• **Your instructions**
In the listing below, every line with the word "accomplish" needs to be copied.

• **Input data**

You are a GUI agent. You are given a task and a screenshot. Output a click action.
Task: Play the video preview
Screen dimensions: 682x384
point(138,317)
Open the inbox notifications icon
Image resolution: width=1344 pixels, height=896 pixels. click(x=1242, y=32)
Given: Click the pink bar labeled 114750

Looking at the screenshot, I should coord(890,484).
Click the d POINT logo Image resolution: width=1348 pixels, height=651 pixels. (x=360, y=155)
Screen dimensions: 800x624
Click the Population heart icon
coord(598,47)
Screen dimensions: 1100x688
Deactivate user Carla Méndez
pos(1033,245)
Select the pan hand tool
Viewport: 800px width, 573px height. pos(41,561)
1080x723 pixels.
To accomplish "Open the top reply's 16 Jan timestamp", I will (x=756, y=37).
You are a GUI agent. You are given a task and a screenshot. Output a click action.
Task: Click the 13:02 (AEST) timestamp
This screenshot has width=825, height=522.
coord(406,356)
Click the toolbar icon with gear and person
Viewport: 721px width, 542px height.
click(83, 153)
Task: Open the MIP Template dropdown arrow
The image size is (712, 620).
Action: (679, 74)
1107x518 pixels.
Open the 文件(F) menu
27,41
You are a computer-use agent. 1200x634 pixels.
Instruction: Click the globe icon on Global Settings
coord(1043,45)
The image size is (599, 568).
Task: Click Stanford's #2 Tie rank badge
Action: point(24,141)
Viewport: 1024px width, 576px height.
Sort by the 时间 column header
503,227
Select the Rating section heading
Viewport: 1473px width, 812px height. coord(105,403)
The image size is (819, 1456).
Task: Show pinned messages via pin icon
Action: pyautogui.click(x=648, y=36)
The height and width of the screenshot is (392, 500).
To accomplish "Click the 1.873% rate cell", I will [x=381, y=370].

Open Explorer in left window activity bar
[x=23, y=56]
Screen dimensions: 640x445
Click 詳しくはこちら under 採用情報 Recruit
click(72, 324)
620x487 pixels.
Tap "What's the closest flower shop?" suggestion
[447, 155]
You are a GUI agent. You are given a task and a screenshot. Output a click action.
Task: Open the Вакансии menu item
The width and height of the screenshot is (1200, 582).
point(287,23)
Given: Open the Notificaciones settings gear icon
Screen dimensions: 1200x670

• **Result of this exercise**
To accomplish "Open the top reply's 16 Jan timestamp", I will (x=756, y=37).
To accomplish "Click the 1.873% rate cell", I will [x=381, y=370].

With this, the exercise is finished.